Sunday, 12 June 2016

Italy Part 4: South to Rome

You're never far from a church, in the old centre of Rome.
We took the train from Florence to Rome, a Red Arrow service fully the match of any long-distance train I’ve used in Europe. Arrival at Termini was followed by a laborious, exhausting, panting, suitcase-dragging trek to a hotel further away than it looked on the map. I say ‘hotel’ – it was originally just an apartment in a fairly modern block. The bedrooms were a good size, and each had its own bathroom. Sadly they weren’t adjoining (en suite, as the daytime TV programmes put it), and a night-time pee meant opening and shutting doors as silently as possible and crossing the common corridor – and the need for some form of clothing.

Detail of the Colosseum. The brick reinforcement on the left was added in the 19th century. An earthquake of 1349 led to the collapse of much of the outer wall, and the whole site was used as a quarry for building materials for many centuries.

I’ve been to Rome many times. I can’t claim to be a Rome expert. My travelling companion knows a lot more about it than I do. But I can find my way around.

In a ten-day visit, It’s impossible to absorb more than a tiny fraction of the variety of Rome’s historic art and architecture. Charles Dickens wrote about the city in his ‘Pictures from Italy’. After describing some of the ‘holy’ relics housed in many of the churches, he says:

‘The rest is a vast wilderness of consecrated buildings of all shapes and fancies, blending one with another; of battered pillars of old Pagan temples, dug up from the ground and forced, like giant captives, to support the roofs of Christian churches; of pictures, bad, and wonderful, and impious, and ridiculous; of kneeling people, curling incense, tinkling bells, and sometimes (but not often) of a swelling organ; of Madonne, with their breasts stuck full of swords, arranged in a half-circle like a modern fan; of actual skeletons of dead saints, hideously attired in gaudy satins, silks, and velvets trimmed with gold: their withered crust of skull adorned with precious jewels, or with chaplets of crushed flowers; sometimes, of people gathered round the pulpit, and a monk within it stretching out the crucifix, and preaching fiercely: the sun just streaming down through some high window on the sail-cloth stretched above him and across the church, to keep his high-pitched voice from being lost among the echoes of the roof. Then my tired memory comes out upon a flight of steps, where knots of people are asleep, or basking in the light; and strolls away, among the rags, and smells, and palaces, and hovels, of an old Italian street.

Pope Francis doing his stuff of a Sunday morning. The window is quite distant, seen from the Piazza, and you need a longer telephoto lens than anything I had in the bag.


Above (all three): frescoes on the ceiling and dome of Il Gesu, the mother church of the Jesuits.
Over-the-top literally and aesthetically, but quite spectacular.
Detail of Bernini's 'Four Rivers' fountain in Piazza Navona. This is the River Plate.

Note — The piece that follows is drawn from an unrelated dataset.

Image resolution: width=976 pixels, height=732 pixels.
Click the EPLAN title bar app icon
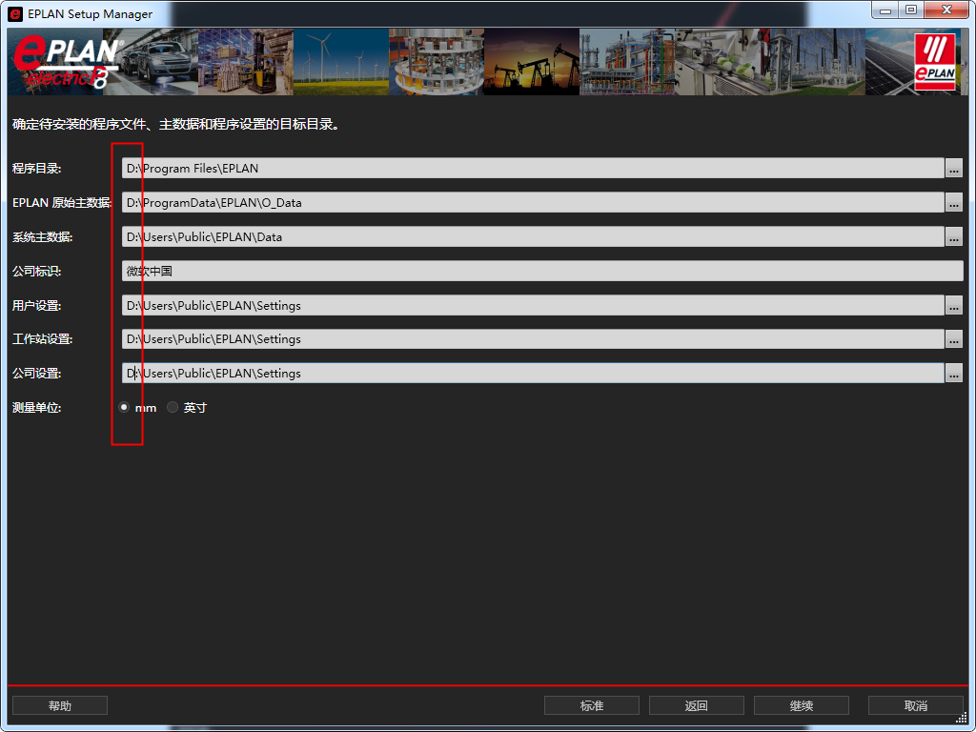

Religion’s lost much of its hold these days, and anyway most of modern Rome was developed well after Charles Dickens’s time. Outside the historic core, a lot of it looks like any other big Italian city. But it’s not hard to make a connection between his account and what you see today. Perhaps one of the differences is the vast number of foreign tourists. Dickens describes tourists in Rome in satirical terms, but in the 19th century there were not that many of them. On a Sunday morning, when today’s Pope makes his appearance at the Vatican balcony to bless the crowd, I would judge that Italians are a relatively small minority. The impact of mass tourism is everywhere, with vast quantities of globalized tourist tat indistinguishable from the stuff you see in London. Made in China or wherever, certainly not in Italy.

Mosaic decoration in Santa Maria in Trastevere, Rome  (1140-43).

Of course, those parts of Rome dating back to the Renaissance and mediaeval times, not to mention ‘Ancient Rome’, carry the most potent historical message. But many of the streets we now see as typically Italian were built in the late 19th or early 20th centuries. Nevertheless they are sufficiently different from their London contemporaries that we see them as ‘typically Italian’, particularly those big apartment buildings planned around a courtyard with a grand, communal street entrance, generally with a formal classical façade.

Tourism is getting bigger all the time.
Prices have shot up. In the early seventies you could get a pretty good lunch with wine for around 3000 lire. Rome was cheap. Now the prices are comparable with London, much of the décor homogenized vaguely international, and the quality not always reliable. A bit like Paris in this respect. I’m very much in favour of the UK’s membership of the European Union, but the Euro currency is a different thing: almost anyone in Rome will tell you of the sneaky price increases that took place on the transition from the Lira to the common European currency. The same thing happened in the UK, although perhaps not as brazenly, when we moved from pounds, shillings and pence to decimal currency.

Mass tourism, destroying the very target of its attentions.